══ Available records ══
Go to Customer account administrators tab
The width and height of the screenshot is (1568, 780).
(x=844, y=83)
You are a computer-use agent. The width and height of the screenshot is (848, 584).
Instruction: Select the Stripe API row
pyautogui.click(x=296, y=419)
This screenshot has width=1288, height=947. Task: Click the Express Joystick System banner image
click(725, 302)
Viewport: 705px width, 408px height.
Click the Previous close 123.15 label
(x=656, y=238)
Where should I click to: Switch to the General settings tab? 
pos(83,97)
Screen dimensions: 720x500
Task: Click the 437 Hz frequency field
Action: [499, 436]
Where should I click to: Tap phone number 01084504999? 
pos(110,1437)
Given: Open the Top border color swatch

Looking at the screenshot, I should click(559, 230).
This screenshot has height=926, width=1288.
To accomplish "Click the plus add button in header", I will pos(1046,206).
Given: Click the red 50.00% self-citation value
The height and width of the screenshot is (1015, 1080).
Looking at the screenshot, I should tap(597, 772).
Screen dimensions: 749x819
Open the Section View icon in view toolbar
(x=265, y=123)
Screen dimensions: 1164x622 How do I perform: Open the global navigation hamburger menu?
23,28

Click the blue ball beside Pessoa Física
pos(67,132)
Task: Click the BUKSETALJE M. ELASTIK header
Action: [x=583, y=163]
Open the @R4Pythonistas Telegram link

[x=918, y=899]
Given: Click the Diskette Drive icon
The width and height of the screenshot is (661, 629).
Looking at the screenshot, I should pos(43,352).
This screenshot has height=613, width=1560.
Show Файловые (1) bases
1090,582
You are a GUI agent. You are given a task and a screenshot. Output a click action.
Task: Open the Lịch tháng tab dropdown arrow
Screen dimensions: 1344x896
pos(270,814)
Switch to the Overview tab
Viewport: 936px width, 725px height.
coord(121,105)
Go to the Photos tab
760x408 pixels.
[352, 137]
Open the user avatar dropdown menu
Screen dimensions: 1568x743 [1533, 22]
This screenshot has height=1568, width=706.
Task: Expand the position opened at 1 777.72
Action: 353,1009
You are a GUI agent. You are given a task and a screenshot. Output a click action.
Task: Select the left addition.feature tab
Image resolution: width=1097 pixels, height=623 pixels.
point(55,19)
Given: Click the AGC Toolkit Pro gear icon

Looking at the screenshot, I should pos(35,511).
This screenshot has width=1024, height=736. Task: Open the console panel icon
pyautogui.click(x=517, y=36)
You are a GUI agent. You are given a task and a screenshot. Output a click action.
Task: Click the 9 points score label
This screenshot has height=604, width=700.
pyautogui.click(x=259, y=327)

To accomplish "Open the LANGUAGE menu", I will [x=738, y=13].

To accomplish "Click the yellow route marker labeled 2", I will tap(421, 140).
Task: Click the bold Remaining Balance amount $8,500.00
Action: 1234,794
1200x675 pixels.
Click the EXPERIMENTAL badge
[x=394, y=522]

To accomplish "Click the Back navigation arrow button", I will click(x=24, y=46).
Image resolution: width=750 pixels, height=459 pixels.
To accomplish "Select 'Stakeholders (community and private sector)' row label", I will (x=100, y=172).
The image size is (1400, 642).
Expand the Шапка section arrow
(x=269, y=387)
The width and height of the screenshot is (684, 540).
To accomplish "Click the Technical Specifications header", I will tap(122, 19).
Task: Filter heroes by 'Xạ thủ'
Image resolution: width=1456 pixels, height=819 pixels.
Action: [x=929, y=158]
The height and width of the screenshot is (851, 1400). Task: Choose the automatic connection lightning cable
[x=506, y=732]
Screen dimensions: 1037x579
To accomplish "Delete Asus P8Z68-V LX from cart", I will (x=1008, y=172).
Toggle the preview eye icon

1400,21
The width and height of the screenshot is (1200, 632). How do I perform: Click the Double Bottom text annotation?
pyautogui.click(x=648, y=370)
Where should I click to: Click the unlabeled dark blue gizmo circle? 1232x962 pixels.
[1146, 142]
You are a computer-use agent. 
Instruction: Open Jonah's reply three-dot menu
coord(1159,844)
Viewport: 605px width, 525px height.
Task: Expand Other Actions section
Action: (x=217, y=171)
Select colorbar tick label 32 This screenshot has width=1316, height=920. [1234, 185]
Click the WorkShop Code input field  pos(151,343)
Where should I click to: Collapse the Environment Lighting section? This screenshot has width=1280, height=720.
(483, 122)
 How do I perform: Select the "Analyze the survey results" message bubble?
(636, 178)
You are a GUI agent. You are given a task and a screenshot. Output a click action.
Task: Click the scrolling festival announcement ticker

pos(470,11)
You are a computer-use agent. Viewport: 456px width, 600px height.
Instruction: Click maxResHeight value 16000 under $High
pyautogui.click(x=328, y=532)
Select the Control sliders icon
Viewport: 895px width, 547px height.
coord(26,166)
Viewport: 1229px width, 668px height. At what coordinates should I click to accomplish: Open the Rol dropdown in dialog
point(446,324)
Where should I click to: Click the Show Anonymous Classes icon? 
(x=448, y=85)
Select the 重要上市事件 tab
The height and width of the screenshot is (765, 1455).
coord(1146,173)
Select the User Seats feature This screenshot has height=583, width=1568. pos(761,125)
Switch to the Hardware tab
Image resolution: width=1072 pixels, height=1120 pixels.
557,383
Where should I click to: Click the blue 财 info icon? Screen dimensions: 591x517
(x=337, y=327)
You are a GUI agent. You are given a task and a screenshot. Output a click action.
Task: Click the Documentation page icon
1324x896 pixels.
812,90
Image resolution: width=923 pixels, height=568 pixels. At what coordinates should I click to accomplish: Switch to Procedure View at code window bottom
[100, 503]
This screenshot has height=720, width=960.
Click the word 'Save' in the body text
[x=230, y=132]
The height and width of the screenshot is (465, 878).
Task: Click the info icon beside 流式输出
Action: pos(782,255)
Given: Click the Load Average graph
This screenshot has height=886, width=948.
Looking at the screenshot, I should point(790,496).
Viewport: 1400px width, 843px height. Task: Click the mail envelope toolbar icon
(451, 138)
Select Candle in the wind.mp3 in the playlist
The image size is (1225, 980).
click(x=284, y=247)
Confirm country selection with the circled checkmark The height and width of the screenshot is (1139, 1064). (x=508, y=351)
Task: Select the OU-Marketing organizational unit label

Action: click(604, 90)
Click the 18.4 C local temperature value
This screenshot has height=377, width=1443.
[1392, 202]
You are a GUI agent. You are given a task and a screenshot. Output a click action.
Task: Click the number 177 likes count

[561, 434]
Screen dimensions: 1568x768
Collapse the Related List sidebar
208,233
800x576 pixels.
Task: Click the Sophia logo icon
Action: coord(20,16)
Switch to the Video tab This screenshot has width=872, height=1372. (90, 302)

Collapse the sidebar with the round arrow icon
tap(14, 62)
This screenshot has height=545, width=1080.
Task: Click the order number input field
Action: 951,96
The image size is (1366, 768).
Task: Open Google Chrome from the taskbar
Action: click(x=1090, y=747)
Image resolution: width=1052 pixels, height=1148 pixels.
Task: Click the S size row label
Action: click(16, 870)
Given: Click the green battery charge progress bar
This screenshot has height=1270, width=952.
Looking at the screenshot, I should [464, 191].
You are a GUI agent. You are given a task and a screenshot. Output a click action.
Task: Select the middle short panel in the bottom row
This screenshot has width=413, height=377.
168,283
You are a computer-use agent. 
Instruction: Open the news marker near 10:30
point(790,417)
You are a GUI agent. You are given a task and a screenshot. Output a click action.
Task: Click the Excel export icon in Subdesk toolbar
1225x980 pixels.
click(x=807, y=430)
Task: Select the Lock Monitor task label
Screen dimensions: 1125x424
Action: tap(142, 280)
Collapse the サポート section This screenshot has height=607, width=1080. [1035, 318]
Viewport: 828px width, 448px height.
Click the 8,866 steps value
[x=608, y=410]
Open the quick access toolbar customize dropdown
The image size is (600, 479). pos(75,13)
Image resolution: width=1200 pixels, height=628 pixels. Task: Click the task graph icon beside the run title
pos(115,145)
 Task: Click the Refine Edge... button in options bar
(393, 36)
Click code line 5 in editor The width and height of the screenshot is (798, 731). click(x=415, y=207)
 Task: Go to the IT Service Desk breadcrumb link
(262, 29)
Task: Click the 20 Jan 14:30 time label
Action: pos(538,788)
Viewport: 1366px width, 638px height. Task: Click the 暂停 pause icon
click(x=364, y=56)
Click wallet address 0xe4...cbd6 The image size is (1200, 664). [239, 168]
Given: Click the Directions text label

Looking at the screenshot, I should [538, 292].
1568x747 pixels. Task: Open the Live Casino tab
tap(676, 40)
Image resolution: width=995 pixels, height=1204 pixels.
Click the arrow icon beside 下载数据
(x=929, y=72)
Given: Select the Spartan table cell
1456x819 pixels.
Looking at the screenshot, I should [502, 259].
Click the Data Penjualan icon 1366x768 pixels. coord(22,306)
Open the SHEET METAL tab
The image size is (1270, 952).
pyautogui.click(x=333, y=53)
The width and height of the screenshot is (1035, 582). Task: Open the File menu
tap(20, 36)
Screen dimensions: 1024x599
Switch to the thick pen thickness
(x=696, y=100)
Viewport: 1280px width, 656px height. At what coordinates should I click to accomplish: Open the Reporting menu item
═══
Work instructions >> An exact copy of the lines above, from the one containing "Screen dimensions: 749x819" down to the one containing "Image resolution: width=750" and including both, is the whole answer; retype it and nothing else.

Solution to this task >>
Screen dimensions: 749x819
Open the Section View icon in view toolbar
(x=265, y=123)
Screen dimensions: 1164x622 How do I perform: Open the global navigation hamburger menu?
23,28

Click the blue ball beside Pessoa Física
pos(67,132)
Task: Click the BUKSETALJE M. ELASTIK header
Action: [x=583, y=163]
Open the @R4Pythonistas Telegram link

[x=918, y=899]
Given: Click the Diskette Drive icon
The width and height of the screenshot is (661, 629).
Looking at the screenshot, I should pos(43,352).
This screenshot has height=613, width=1560.
Show Файловые (1) bases
1090,582
You are a GUI agent. You are given a task and a screenshot. Output a click action.
Task: Open the Lịch tháng tab dropdown arrow
Screen dimensions: 1344x896
pos(270,814)
Switch to the Overview tab
Viewport: 936px width, 725px height.
coord(121,105)
Go to the Photos tab
760x408 pixels.
[352, 137]
Open the user avatar dropdown menu
Screen dimensions: 1568x743 [1533, 22]
This screenshot has height=1568, width=706.
Task: Expand the position opened at 1 777.72
Action: 353,1009
You are a GUI agent. You are given a task and a screenshot. Output a click action.
Task: Select the left addition.feature tab
Image resolution: width=1097 pixels, height=623 pixels.
point(55,19)
Given: Click the AGC Toolkit Pro gear icon

Looking at the screenshot, I should pos(35,511).
This screenshot has width=1024, height=736. Task: Open the console panel icon
pyautogui.click(x=517, y=36)
You are a GUI agent. You are given a task and a screenshot. Output a click action.
Task: Click the 9 points score label
This screenshot has height=604, width=700.
pyautogui.click(x=259, y=327)

To accomplish "Open the LANGUAGE menu", I will [x=738, y=13].

To accomplish "Click the yellow route marker labeled 2", I will tap(421, 140).
Task: Click the bold Remaining Balance amount $8,500.00
Action: 1234,794
1200x675 pixels.
Click the EXPERIMENTAL badge
[x=394, y=522]

To accomplish "Click the Back navigation arrow button", I will click(x=24, y=46).
Image resolution: width=750 pixels, height=459 pixels.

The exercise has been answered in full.